THE BATTLE OF THE RIVER PLATE fits the bill as a nautical war story; a class act, Old School, ‘stiff upper lip’ saga from England in 1956, written, produced & directed by the esteemed duo Michael Powell & Emeric Pressburger. The true tale of a famous sea chase and duel between a trio of British cruisers and a German “pocket battleship”, it warrants a salute for its overall fitness and factual fidelity. It’s unusual in that most British war pictures were done in black & white; this got the full treatment of Technicolor and VistaVision, with a slew of real vessels employed and striking location work done in Malta and Uruguay. *
“Well, Bobby, there’s only one thing left. If she gives us half a chance, I shall try and ram the beggar.”
Late in 1939, WW2 in its 4th month. After sinking nine vessels in the South Atlantic, the heavily-armed German raider Admiral Graf Spee fights three game if overmatched British cruisers, HMS Ajax, Exeter and Achilles. Damage from the engagement (the war’s first naval battle) sees the Graf Spee put into neutral Uruguay’s port city Montevideo for repairs. The British close in for the kill.
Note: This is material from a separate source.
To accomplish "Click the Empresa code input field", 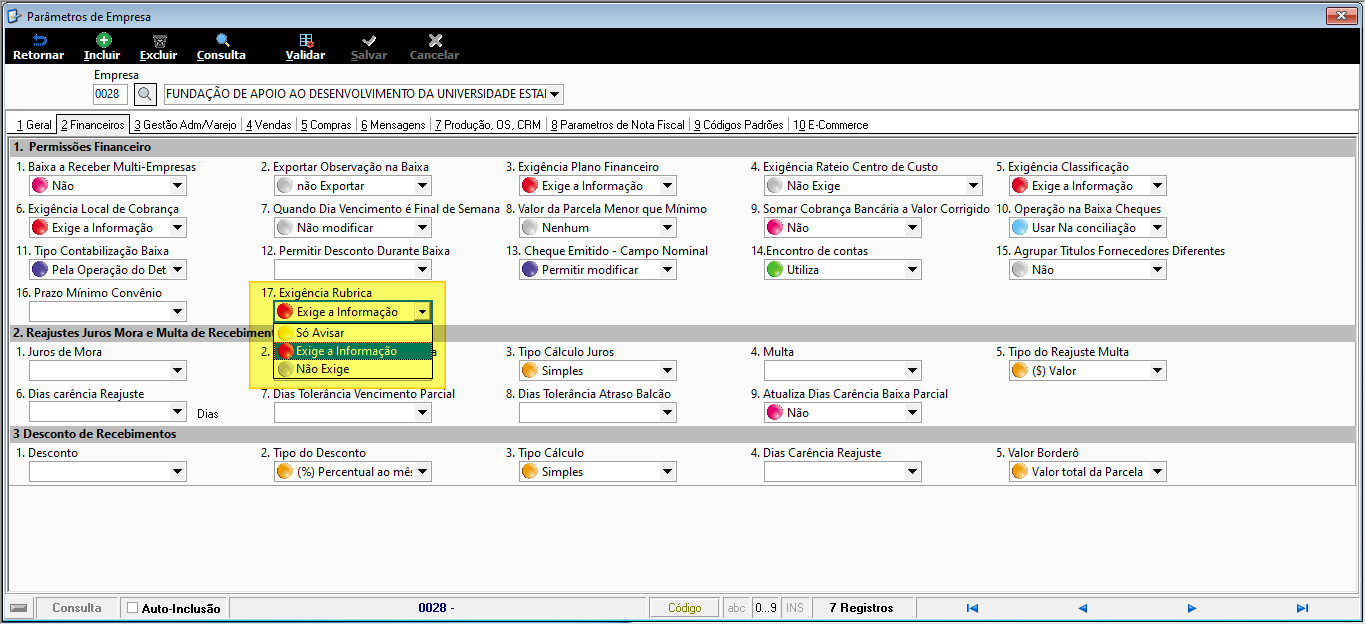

Produced for £274,071 (£7,992,285 in 2022), apart from a 23-foot model of the Graf Spee, the movie had the German ship doubled by the American heavy cruiser USS Salem. The Ajax and Exeter were “played” by HMS Sheffield and Jamaica, the Achilles by herself; five more ships served to represent others that were involved. Many hundreds of Montevideo’s citizens did duty as extras in the final dramatic scenes, reenacting a historical spectacle many of them had witnessed. Though it was the 4th most popular picture in England in 1956, when shown in the States, retitled Pursuit Of The Graf Spee the result was a demure 178th, taking in $1,000,000.
“Every commander is alone, Captain.”
Modern audiences spoiled by the marvels of CGI may not be overly impressed by the model work (done considerably better a few years later on Sink The Bismarck!) but those interested in seeing real warships maneuver and deliver thunderous broadsides will applaud: the recommended way of watching a naval battle is when you yourself don’t risk getting blown to pieces, incinerated or drowned.
Excellent cast, with lead roles taken by John Gregson, Anthony Quayle, Peter Finch and Bernard Lee. Supporting ranks are stocked with a mob of recognizable blokes on their way up. Look for Patrick Macnee, Christopher Lee, Donald Moffat, Anthony Newley, Barry Foster, Anthony Bushell, Michael Goodlife, John Le Mesurier, Ian Hunter, Douglas Wilmer, Lionel Murton, Roger Delgado, Jack Gwillim. 119 minutes.
* Prior to David Lean’s epic The Bridge On The River Kwai (backed by US bucks and an American leading man) few British war stories of the period were afforded the luxury of color film and going abroad to make use of it. Other than the 1939 classic The Four Feathers (Sudan), rare exceptions include The Purple Plain (Ceylon) and The Wind Cannot Read (India).